Written problem:
Copy the listing below line for line, with no changes.

* Start Supplied data *

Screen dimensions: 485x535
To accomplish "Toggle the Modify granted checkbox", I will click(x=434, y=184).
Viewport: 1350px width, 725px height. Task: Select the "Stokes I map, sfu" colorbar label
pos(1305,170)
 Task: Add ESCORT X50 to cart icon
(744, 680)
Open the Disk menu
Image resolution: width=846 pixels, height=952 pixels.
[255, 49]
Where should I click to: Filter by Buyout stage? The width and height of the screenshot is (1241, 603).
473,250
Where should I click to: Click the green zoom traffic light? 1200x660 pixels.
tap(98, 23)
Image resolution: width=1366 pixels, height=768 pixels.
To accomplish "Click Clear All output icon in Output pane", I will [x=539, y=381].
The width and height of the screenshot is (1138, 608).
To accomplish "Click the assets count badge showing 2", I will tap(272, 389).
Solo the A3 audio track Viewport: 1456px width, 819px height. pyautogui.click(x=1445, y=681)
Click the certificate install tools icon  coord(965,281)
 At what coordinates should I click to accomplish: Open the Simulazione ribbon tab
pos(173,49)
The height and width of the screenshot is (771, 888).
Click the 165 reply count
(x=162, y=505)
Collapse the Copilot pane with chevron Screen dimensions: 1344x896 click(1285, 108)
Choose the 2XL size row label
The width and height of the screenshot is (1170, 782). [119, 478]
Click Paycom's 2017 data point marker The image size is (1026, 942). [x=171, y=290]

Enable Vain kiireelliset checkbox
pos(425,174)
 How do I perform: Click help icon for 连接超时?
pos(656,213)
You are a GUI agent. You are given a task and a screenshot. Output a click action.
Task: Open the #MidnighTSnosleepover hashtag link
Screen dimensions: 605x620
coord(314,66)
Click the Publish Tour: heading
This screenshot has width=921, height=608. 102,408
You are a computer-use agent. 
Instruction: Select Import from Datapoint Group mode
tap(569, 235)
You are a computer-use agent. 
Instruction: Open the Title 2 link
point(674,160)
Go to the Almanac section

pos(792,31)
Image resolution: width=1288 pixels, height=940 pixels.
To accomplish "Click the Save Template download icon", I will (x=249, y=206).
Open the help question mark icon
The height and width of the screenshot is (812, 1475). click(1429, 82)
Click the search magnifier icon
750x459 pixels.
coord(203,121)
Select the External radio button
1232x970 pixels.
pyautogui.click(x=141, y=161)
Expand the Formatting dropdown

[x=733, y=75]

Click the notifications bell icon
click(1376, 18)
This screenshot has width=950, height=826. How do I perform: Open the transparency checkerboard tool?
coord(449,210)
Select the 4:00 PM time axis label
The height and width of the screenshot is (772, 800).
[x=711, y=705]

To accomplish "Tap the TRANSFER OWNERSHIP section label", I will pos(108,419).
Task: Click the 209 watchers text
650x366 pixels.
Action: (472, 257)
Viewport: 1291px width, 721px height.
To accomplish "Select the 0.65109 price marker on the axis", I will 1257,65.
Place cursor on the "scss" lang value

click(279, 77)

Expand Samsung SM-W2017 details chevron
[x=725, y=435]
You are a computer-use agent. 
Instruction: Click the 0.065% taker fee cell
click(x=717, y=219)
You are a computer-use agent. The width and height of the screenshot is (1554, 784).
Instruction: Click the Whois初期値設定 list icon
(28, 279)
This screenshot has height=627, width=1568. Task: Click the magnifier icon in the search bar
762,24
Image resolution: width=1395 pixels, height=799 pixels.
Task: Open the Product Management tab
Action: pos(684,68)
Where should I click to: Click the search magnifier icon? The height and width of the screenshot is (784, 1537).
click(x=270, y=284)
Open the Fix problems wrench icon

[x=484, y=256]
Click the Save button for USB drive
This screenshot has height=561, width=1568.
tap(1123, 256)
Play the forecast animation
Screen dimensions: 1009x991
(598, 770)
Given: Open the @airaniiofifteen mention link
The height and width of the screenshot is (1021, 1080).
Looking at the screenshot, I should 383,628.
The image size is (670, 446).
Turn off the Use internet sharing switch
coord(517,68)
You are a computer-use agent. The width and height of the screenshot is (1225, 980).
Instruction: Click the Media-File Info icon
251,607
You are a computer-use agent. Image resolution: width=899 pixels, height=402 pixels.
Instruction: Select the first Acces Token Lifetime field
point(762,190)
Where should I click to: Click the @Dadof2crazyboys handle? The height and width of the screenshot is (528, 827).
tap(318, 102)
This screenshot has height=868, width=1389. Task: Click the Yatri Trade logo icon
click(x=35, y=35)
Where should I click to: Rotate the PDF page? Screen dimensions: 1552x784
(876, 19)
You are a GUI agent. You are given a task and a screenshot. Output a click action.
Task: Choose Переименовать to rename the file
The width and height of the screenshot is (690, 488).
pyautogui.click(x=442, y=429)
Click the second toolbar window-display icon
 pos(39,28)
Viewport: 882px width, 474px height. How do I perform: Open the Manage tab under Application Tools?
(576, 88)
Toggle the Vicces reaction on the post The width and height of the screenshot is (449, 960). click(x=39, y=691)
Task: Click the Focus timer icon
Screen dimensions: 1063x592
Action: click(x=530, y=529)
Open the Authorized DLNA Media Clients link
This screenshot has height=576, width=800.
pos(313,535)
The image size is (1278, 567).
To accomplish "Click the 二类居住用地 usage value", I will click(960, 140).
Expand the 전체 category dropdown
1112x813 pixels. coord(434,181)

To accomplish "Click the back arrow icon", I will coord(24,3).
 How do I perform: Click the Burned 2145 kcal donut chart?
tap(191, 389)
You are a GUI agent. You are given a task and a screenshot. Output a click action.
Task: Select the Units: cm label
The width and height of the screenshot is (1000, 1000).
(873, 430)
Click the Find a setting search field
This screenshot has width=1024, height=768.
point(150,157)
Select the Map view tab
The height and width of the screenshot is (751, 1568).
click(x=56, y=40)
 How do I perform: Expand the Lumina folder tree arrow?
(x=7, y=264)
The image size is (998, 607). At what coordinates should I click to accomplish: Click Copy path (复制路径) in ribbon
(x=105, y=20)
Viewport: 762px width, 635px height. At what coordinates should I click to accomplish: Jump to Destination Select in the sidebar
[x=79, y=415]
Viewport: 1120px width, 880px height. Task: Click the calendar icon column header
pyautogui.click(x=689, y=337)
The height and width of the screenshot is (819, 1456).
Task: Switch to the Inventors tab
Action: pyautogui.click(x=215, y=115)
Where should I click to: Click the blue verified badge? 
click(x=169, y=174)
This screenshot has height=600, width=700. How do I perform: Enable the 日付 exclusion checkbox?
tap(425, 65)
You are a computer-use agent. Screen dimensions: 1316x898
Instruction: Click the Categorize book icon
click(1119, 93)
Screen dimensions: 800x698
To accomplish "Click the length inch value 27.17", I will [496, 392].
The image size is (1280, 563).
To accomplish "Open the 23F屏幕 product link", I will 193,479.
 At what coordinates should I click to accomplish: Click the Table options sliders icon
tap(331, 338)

* End Supplied data *

Full answer:
Screen dimensions: 485x535
To accomplish "Toggle the Modify granted checkbox", I will click(x=434, y=184).
Viewport: 1350px width, 725px height. Task: Select the "Stokes I map, sfu" colorbar label
pos(1305,170)
 Task: Add ESCORT X50 to cart icon
(744, 680)
Open the Disk menu
Image resolution: width=846 pixels, height=952 pixels.
[255, 49]
Where should I click to: Filter by Buyout stage? The width and height of the screenshot is (1241, 603).
473,250
Where should I click to: Click the green zoom traffic light? 1200x660 pixels.
tap(98, 23)
Image resolution: width=1366 pixels, height=768 pixels.
To accomplish "Click Clear All output icon in Output pane", I will [x=539, y=381].
The width and height of the screenshot is (1138, 608).
To accomplish "Click the assets count badge showing 2", I will tap(272, 389).
Solo the A3 audio track Viewport: 1456px width, 819px height. pyautogui.click(x=1445, y=681)
Click the certificate install tools icon  coord(965,281)
 At what coordinates should I click to accomplish: Open the Simulazione ribbon tab
pos(173,49)
The height and width of the screenshot is (771, 888).
Click the 165 reply count
(x=162, y=505)
Collapse the Copilot pane with chevron Screen dimensions: 1344x896 click(1285, 108)
Choose the 2XL size row label
The width and height of the screenshot is (1170, 782). [119, 478]
Click Paycom's 2017 data point marker The image size is (1026, 942). [x=171, y=290]

Enable Vain kiireelliset checkbox
pos(425,174)
 How do I perform: Click help icon for 连接超时?
pos(656,213)
You are a GUI agent. You are given a task and a screenshot. Output a click action.
Task: Open the #MidnighTSnosleepover hashtag link
Screen dimensions: 605x620
coord(314,66)
Click the Publish Tour: heading
This screenshot has width=921, height=608. 102,408
You are a computer-use agent. 
Instruction: Select Import from Datapoint Group mode
tap(569, 235)
You are a computer-use agent. 
Instruction: Open the Title 2 link
point(674,160)
Go to the Almanac section

pos(792,31)
Image resolution: width=1288 pixels, height=940 pixels.
To accomplish "Click the Save Template download icon", I will (x=249, y=206).
Open the help question mark icon
The height and width of the screenshot is (812, 1475). click(1429, 82)
Click the search magnifier icon
750x459 pixels.
coord(203,121)
Select the External radio button
1232x970 pixels.
pyautogui.click(x=141, y=161)
Expand the Formatting dropdown

[x=733, y=75]

Click the notifications bell icon
click(1376, 18)
This screenshot has width=950, height=826. How do I perform: Open the transparency checkerboard tool?
coord(449,210)
Select the 4:00 PM time axis label
The height and width of the screenshot is (772, 800).
[x=711, y=705]

To accomplish "Tap the TRANSFER OWNERSHIP section label", I will pos(108,419).
Task: Click the 209 watchers text
650x366 pixels.
Action: (472, 257)
Viewport: 1291px width, 721px height.
To accomplish "Select the 0.65109 price marker on the axis", I will 1257,65.
Place cursor on the "scss" lang value

click(279, 77)

Expand Samsung SM-W2017 details chevron
[x=725, y=435]
You are a computer-use agent. 
Instruction: Click the 0.065% taker fee cell
click(x=717, y=219)
You are a computer-use agent. The width and height of the screenshot is (1554, 784).
Instruction: Click the Whois初期値設定 list icon
(28, 279)
This screenshot has height=627, width=1568. Task: Click the magnifier icon in the search bar
762,24
Image resolution: width=1395 pixels, height=799 pixels.
Task: Open the Product Management tab
Action: pos(684,68)
Where should I click to: Click the search magnifier icon? The height and width of the screenshot is (784, 1537).
click(x=270, y=284)
Open the Fix problems wrench icon

[x=484, y=256]
Click the Save button for USB drive
This screenshot has height=561, width=1568.
tap(1123, 256)
Play the forecast animation
Screen dimensions: 1009x991
(598, 770)
Given: Open the @airaniiofifteen mention link
The height and width of the screenshot is (1021, 1080).
Looking at the screenshot, I should 383,628.
The image size is (670, 446).
Turn off the Use internet sharing switch
coord(517,68)
You are a computer-use agent. The width and height of the screenshot is (1225, 980).
Instruction: Click the Media-File Info icon
251,607
You are a computer-use agent. Image resolution: width=899 pixels, height=402 pixels.
Instruction: Select the first Acces Token Lifetime field
point(762,190)
Where should I click to: Click the @Dadof2crazyboys handle? The height and width of the screenshot is (528, 827).
tap(318, 102)
This screenshot has height=868, width=1389. Task: Click the Yatri Trade logo icon
click(x=35, y=35)
Where should I click to: Rotate the PDF page? Screen dimensions: 1552x784
(876, 19)
You are a GUI agent. You are given a task and a screenshot. Output a click action.
Task: Choose Переименовать to rename the file
The width and height of the screenshot is (690, 488).
pyautogui.click(x=442, y=429)
Click the second toolbar window-display icon
 pos(39,28)
Viewport: 882px width, 474px height. How do I perform: Open the Manage tab under Application Tools?
(576, 88)
Toggle the Vicces reaction on the post The width and height of the screenshot is (449, 960). click(x=39, y=691)
Task: Click the Focus timer icon
Screen dimensions: 1063x592
Action: click(x=530, y=529)
Open the Authorized DLNA Media Clients link
This screenshot has height=576, width=800.
pos(313,535)
The image size is (1278, 567).
To accomplish "Click the 二类居住用地 usage value", I will click(960, 140).
Expand the 전체 category dropdown
1112x813 pixels. coord(434,181)

To accomplish "Click the back arrow icon", I will coord(24,3).
 How do I perform: Click the Burned 2145 kcal donut chart?
tap(191, 389)
You are a GUI agent. You are given a task and a screenshot. Output a click action.
Task: Select the Units: cm label
The width and height of the screenshot is (1000, 1000).
(873, 430)
Click the Find a setting search field
This screenshot has width=1024, height=768.
point(150,157)
Select the Map view tab
The height and width of the screenshot is (751, 1568).
click(x=56, y=40)
 How do I perform: Expand the Lumina folder tree arrow?
(x=7, y=264)
The image size is (998, 607). At what coordinates should I click to accomplish: Click Copy path (复制路径) in ribbon
(x=105, y=20)
Viewport: 762px width, 635px height. At what coordinates should I click to accomplish: Jump to Destination Select in the sidebar
[x=79, y=415]
Viewport: 1120px width, 880px height. Task: Click the calendar icon column header
pyautogui.click(x=689, y=337)
The height and width of the screenshot is (819, 1456).
Task: Switch to the Inventors tab
Action: pyautogui.click(x=215, y=115)
Where should I click to: Click the blue verified badge? 
click(x=169, y=174)
This screenshot has height=600, width=700. How do I perform: Enable the 日付 exclusion checkbox?
tap(425, 65)
You are a computer-use agent. Screen dimensions: 1316x898
Instruction: Click the Categorize book icon
click(1119, 93)
Screen dimensions: 800x698
To accomplish "Click the length inch value 27.17", I will [496, 392].
The image size is (1280, 563).
To accomplish "Open the 23F屏幕 product link", I will 193,479.
 At what coordinates should I click to accomplish: Click the Table options sliders icon
tap(331, 338)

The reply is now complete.